• _Explore the material_
1 - From the text on biomarkers, return the passage from "We use a multidisciplinary" up to and including "omics data integration.", copied word for word.
2 - Translate this sentence from the text on biomarkers into Spanish: "Our mission is to use biomarkers to understand neuromuscular conditions."

:: Extract to read ::

Biomarkers
Our mission is to use biomarkers to understand neuromuscular conditions.
We use a multidisciplinary approach to identify and validate molecular biomarkers in patients’ samples and back up the obtained results with data obtained in animal models. We make us of genomics, transcriptomics, proteomics and metabolomic platforms to identify molecular signatures in body fluids to describe disease progression over longitudinal studies and predict clinically meaningful milestones. This work includes development of quantitative lab methods, statistical modeling and omics data integration.
Spatial Biology
As we identify signature in body fluids that relate to how patients live and perform, we investigate how those omic signatures relate to the tissue alterations present in the affected skeletal muscle tissue.
For this purpose we use spatial technologies on histological sections such as spatial transcriptomics. With the use of this techniques we can then link the biomarkers signatures to changes in tissue morphology (e.g. fibrosis) and understand which cell types are involved.
We focus on several neuromuscular conditions such as Duchenne and Becker Muscular Dystrophies, Limb Girdle Muscular Dystrophies, Facioscapulohumeral Muscular Dystrophy and Inclusion Body Myositis where the cause of the disease is different, but pathophysiological changes are somewhat similar.
This work is typically done in muscle tissue, however given that dystrophin is also expressed in brain we are studying those changes in brain as well by single cell and spatial transcriptomics techniques.

:::
:: Given records ::

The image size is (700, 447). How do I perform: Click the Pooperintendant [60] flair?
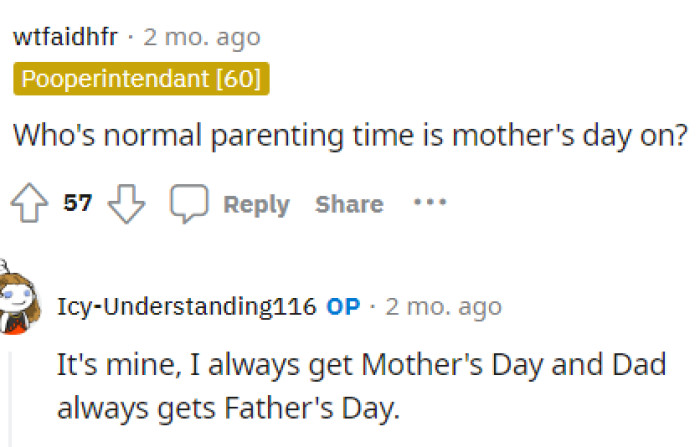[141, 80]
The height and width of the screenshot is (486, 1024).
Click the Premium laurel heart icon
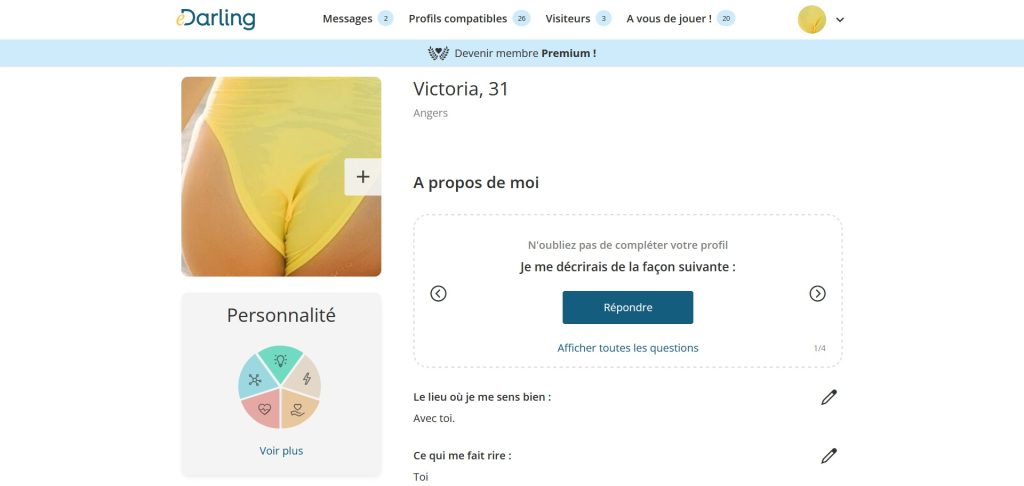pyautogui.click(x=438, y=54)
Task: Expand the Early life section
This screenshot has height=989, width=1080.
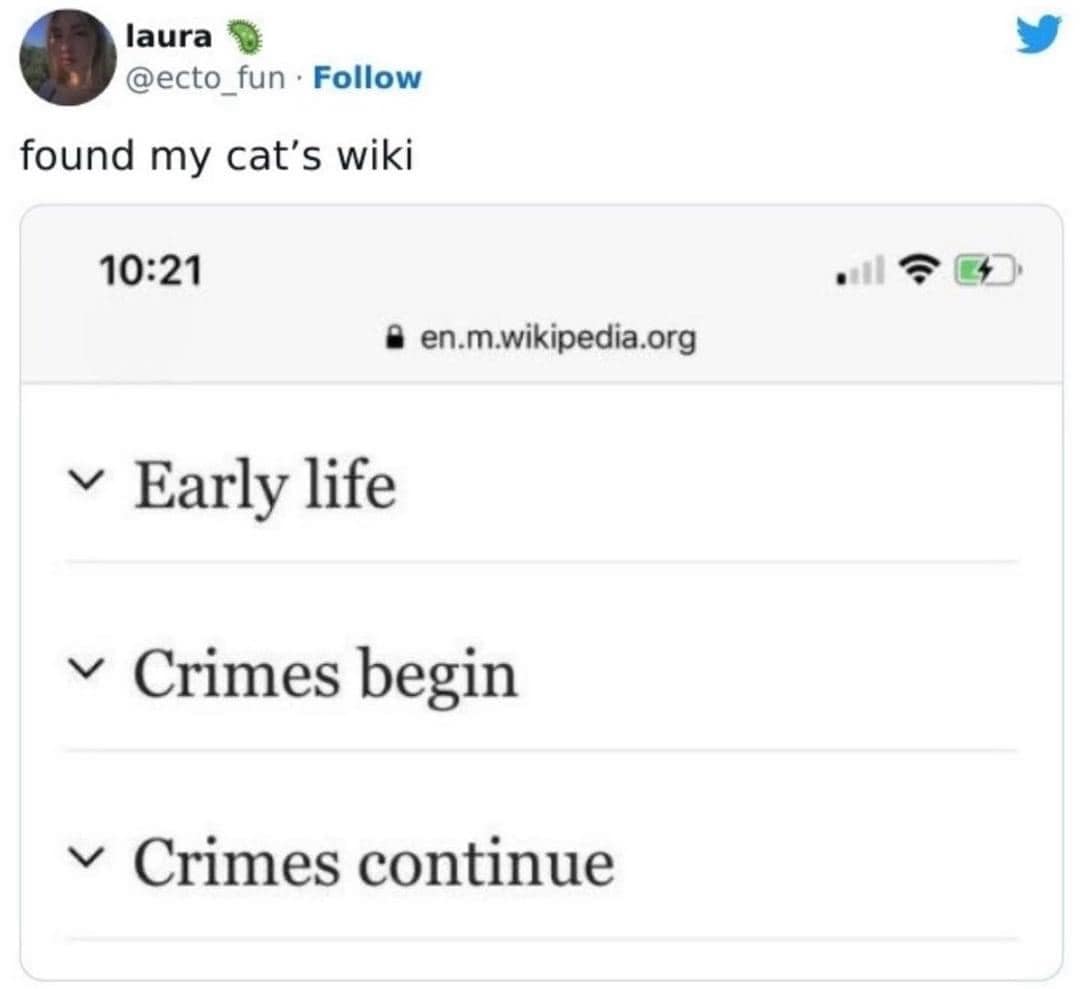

:::
:: Given records ::

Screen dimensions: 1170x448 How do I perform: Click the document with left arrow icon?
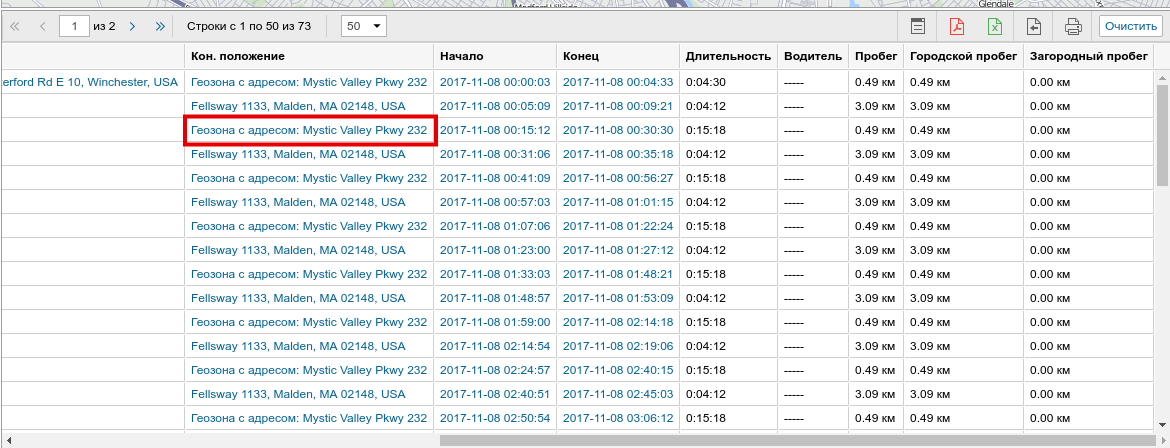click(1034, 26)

:::

• _Task-by-task results_
1 -
We use a multidisciplinary approach to identify and validate molecular biomarkers in patients’ samples and back up the obtained results with data obtained in animal models. We make us of genomics, transcriptomics, proteomics and metabolomic platforms to identify molecular signatures in body fluids to describe disease progression over longitudinal studies and predict clinically meaningful milestones. This work includes development of quantitative lab methods, statistical modeling and omics data integration.

2 - Nuestra misión es utilizar biomarcadores para comprender las afecciones neuromusculares.